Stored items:
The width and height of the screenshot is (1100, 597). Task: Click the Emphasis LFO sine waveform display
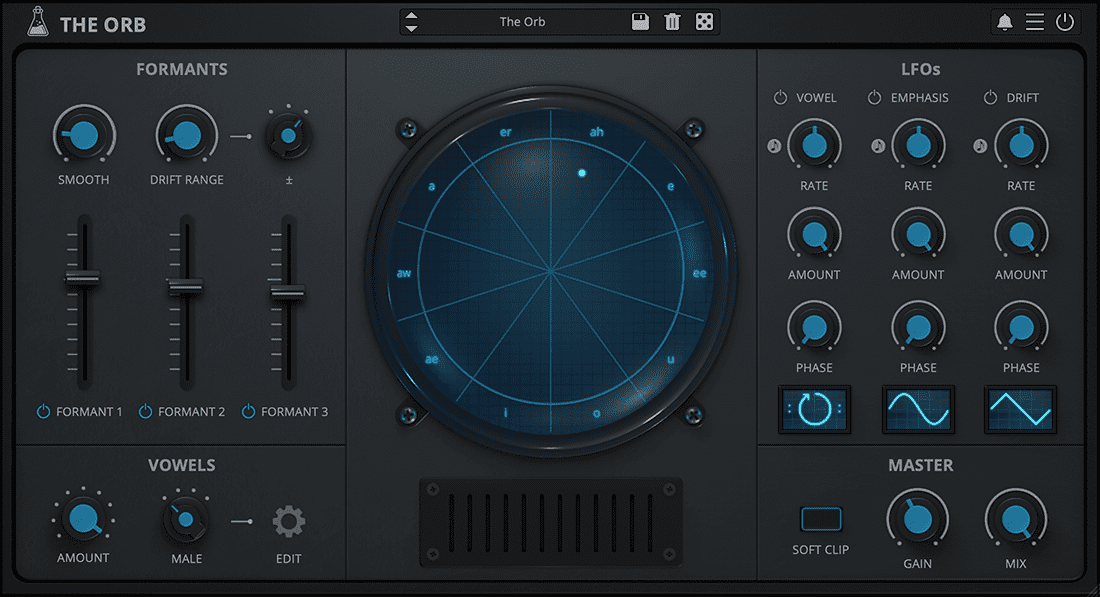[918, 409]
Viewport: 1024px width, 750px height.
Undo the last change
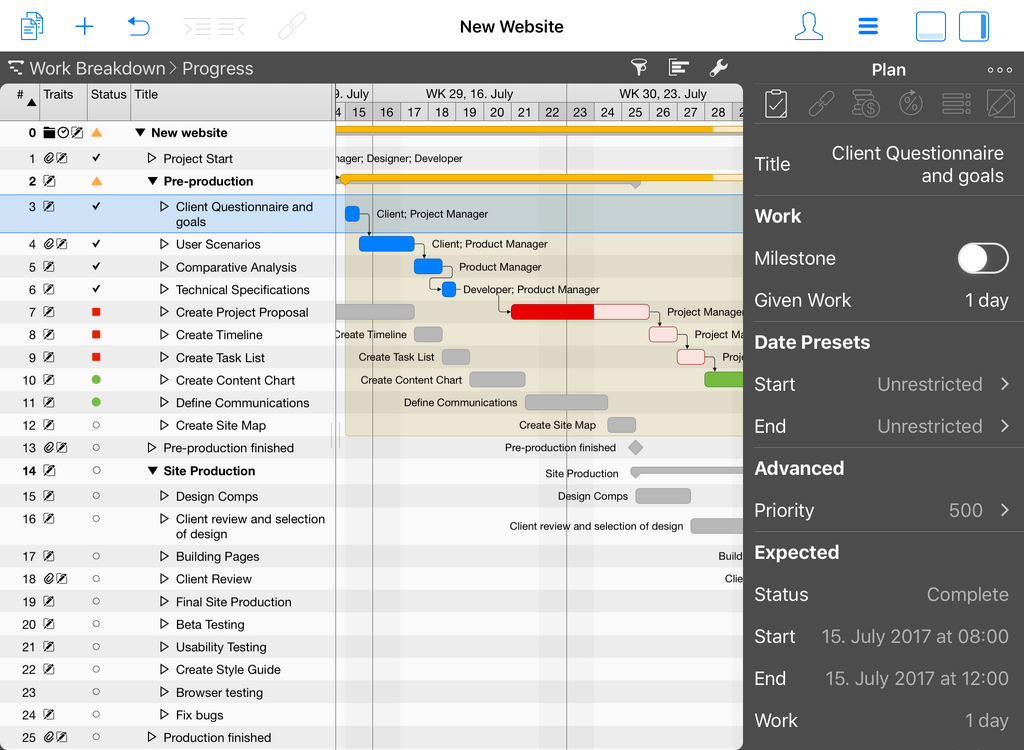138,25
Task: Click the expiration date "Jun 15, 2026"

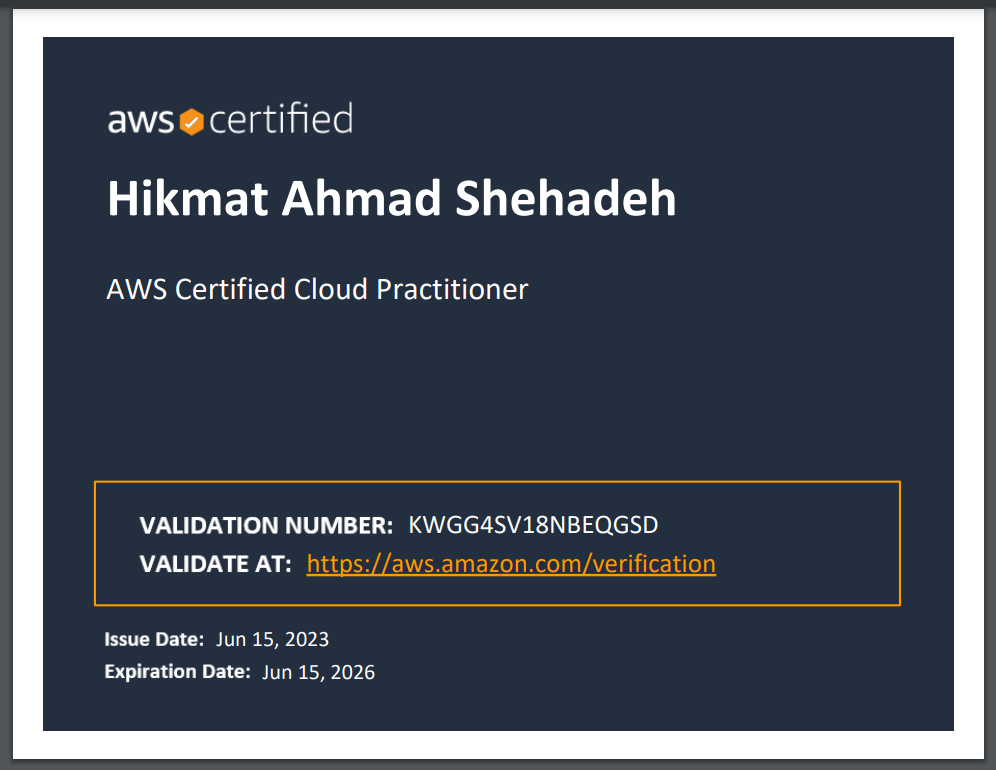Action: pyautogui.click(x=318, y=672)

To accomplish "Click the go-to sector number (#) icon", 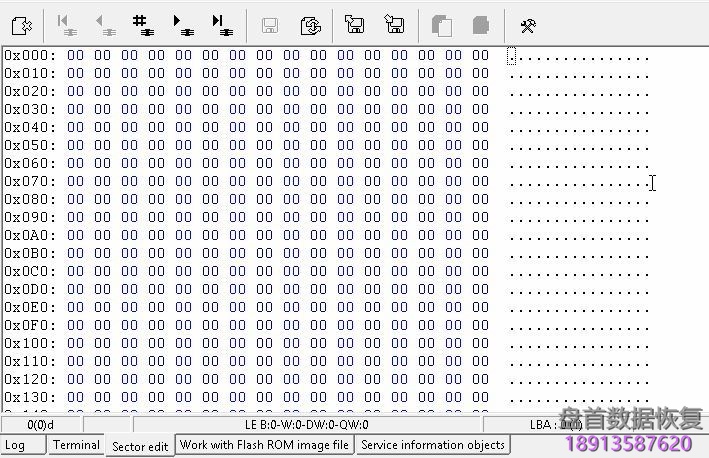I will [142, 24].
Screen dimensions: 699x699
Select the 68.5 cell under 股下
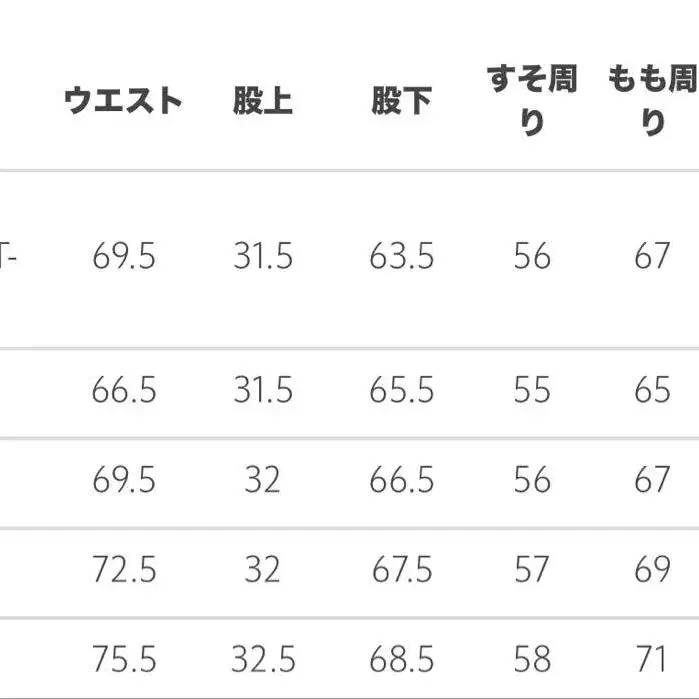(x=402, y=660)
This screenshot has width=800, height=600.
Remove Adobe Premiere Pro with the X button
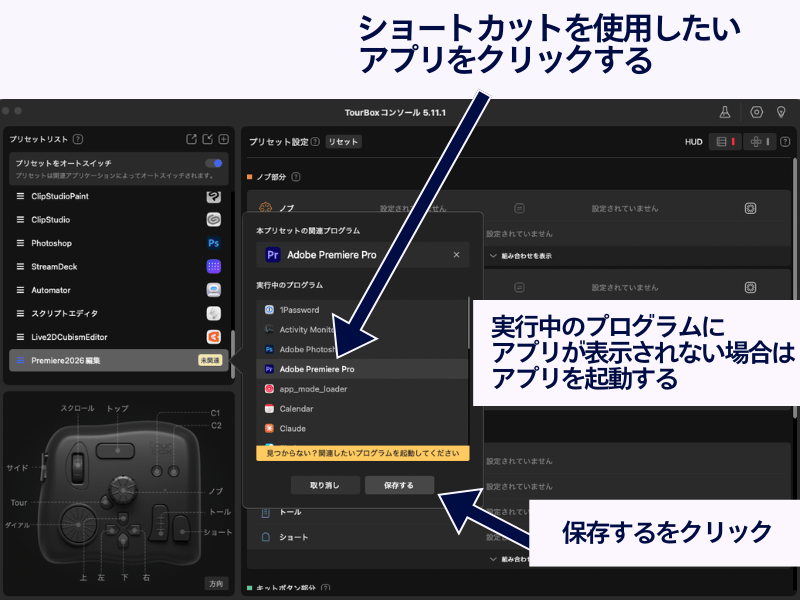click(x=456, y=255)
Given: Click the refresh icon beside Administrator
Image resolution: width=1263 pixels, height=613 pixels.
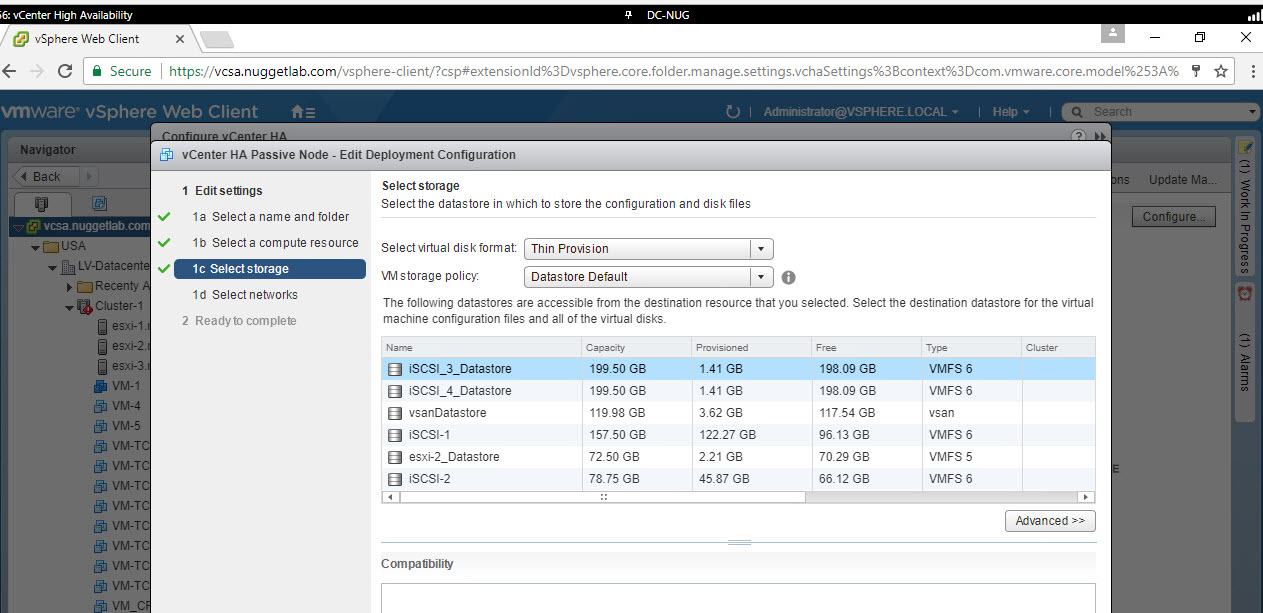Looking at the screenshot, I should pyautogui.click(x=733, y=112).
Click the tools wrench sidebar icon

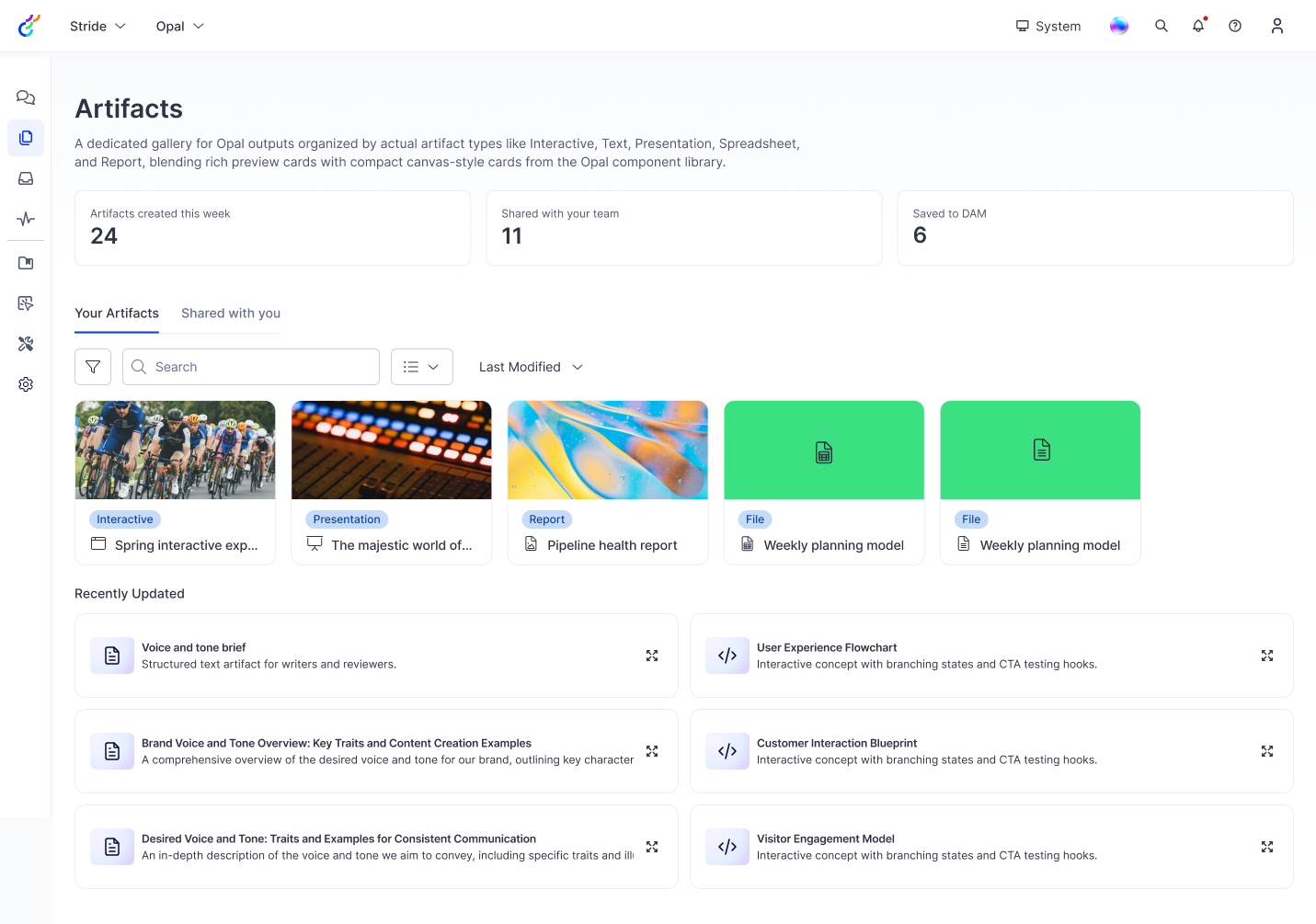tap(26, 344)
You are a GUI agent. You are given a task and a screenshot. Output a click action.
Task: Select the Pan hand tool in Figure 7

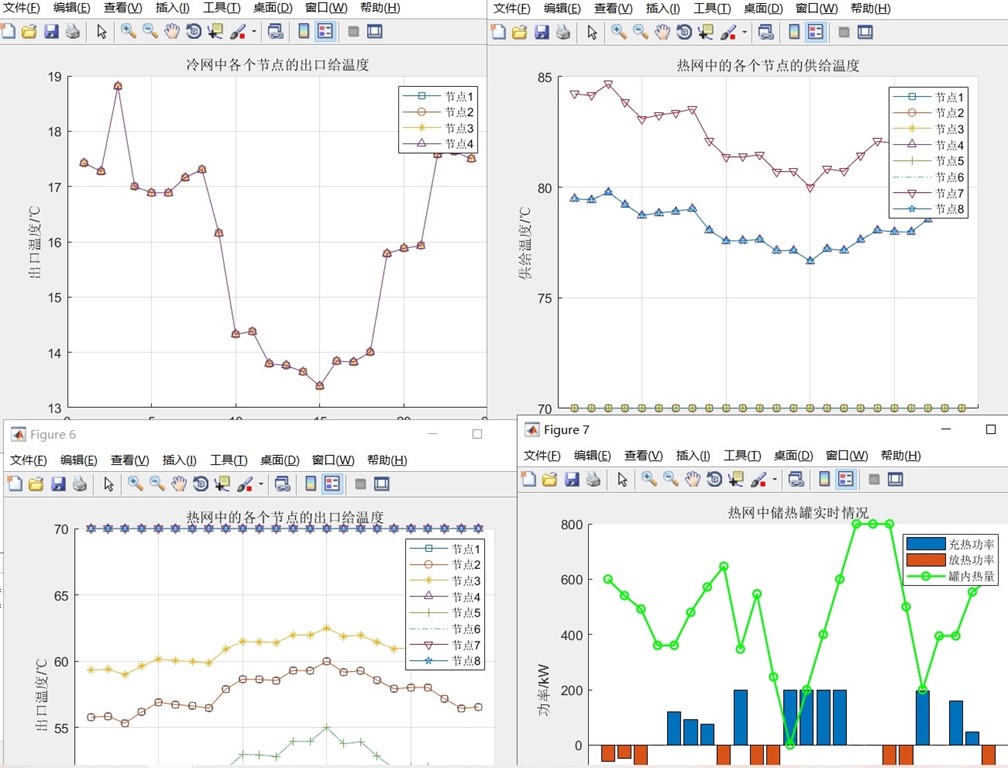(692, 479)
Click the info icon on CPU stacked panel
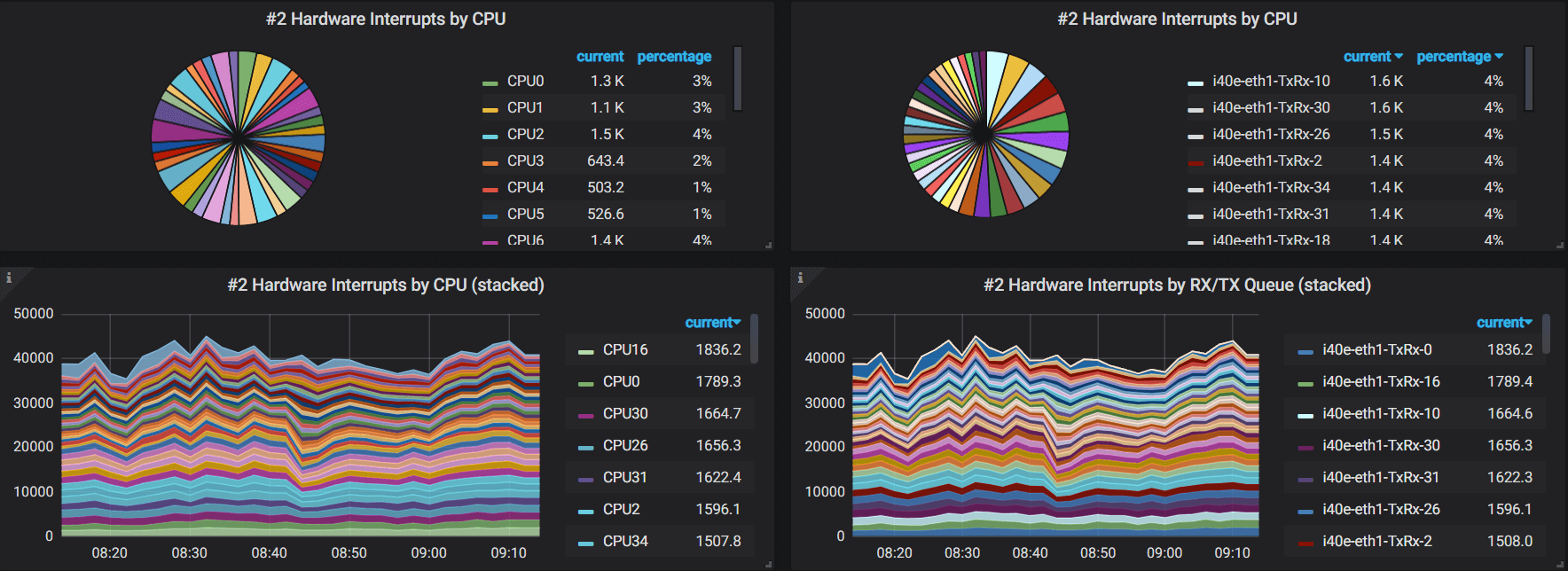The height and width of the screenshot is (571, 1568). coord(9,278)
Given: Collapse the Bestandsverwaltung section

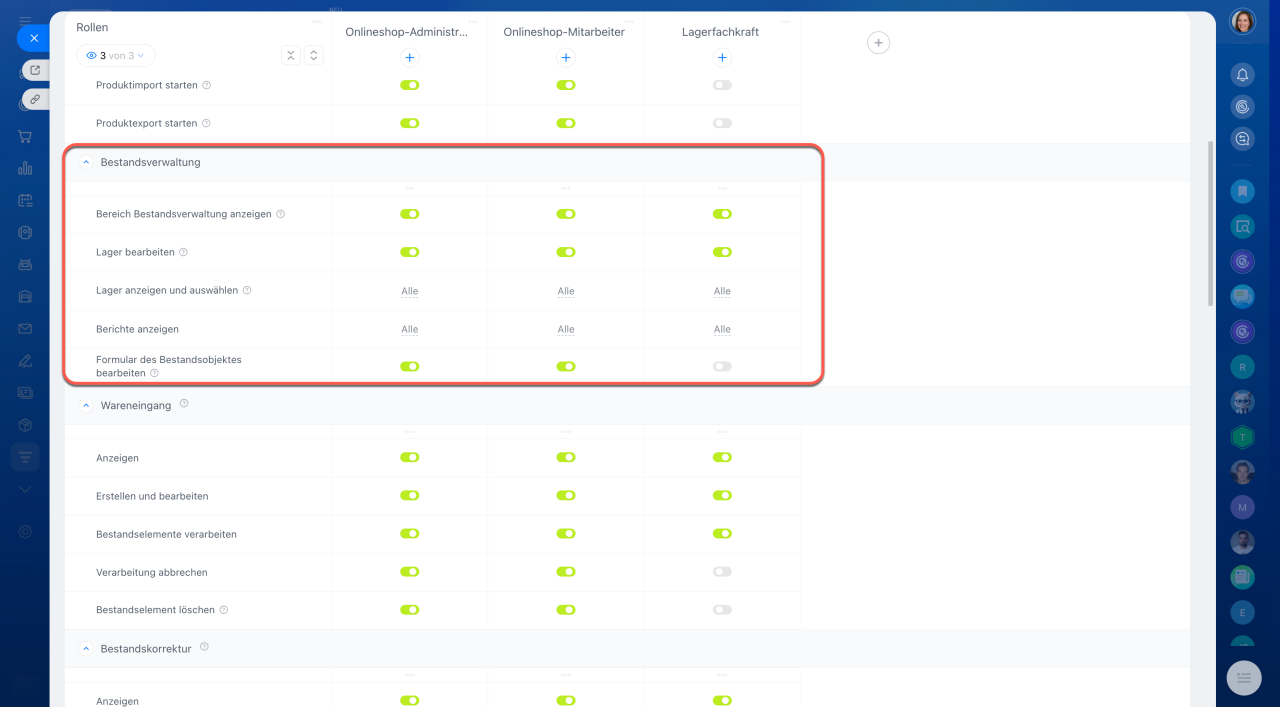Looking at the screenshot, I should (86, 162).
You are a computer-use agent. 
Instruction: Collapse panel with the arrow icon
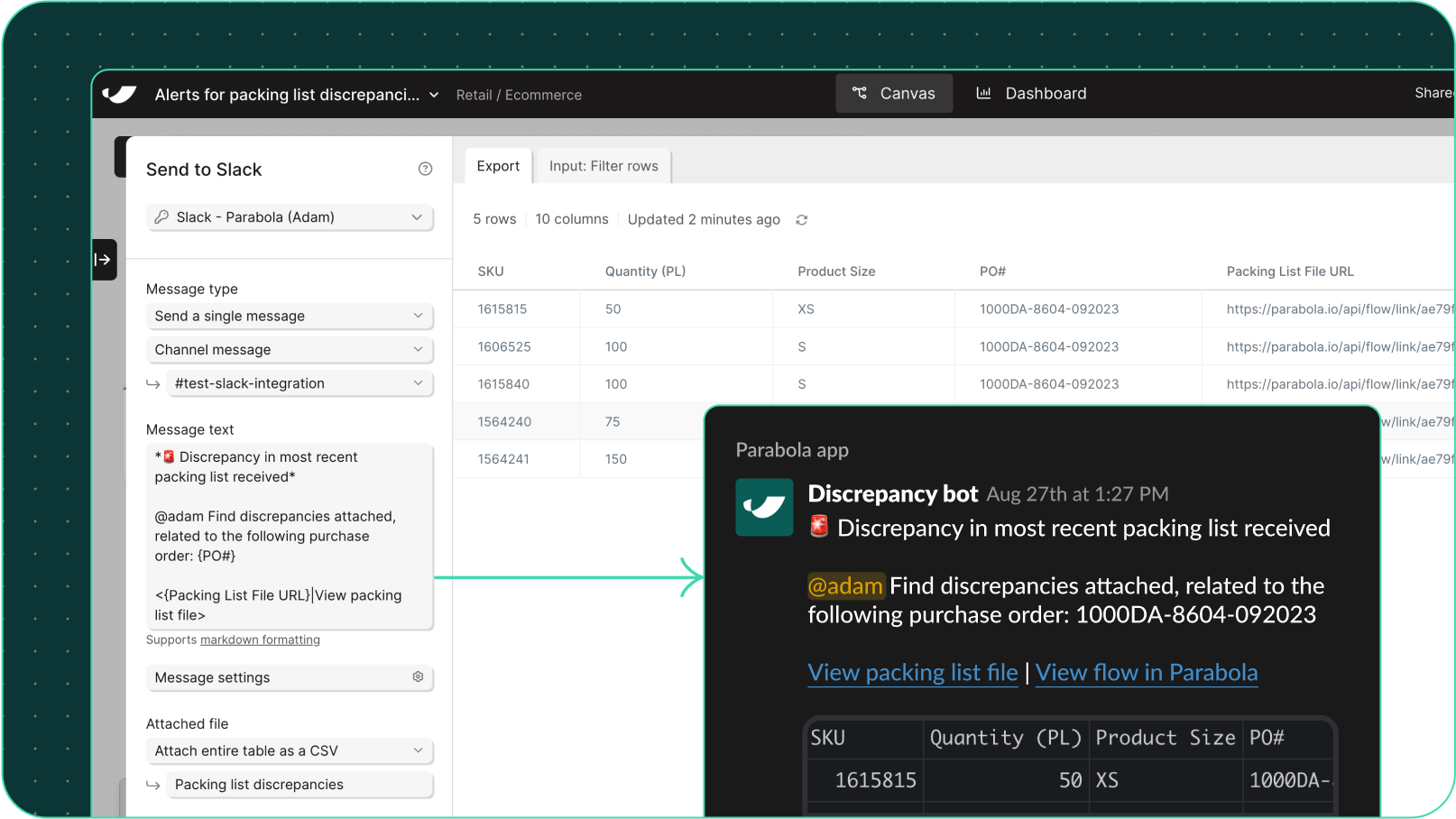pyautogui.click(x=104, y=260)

EXERCISE DESCRIPTION: Take every line from the records above that has the word "agent" and copy it.

PROBLEM SOLUTION:
You are a GUI agent. You are given a task and a screenshot. Output a click action.
You are a computer-use agent. 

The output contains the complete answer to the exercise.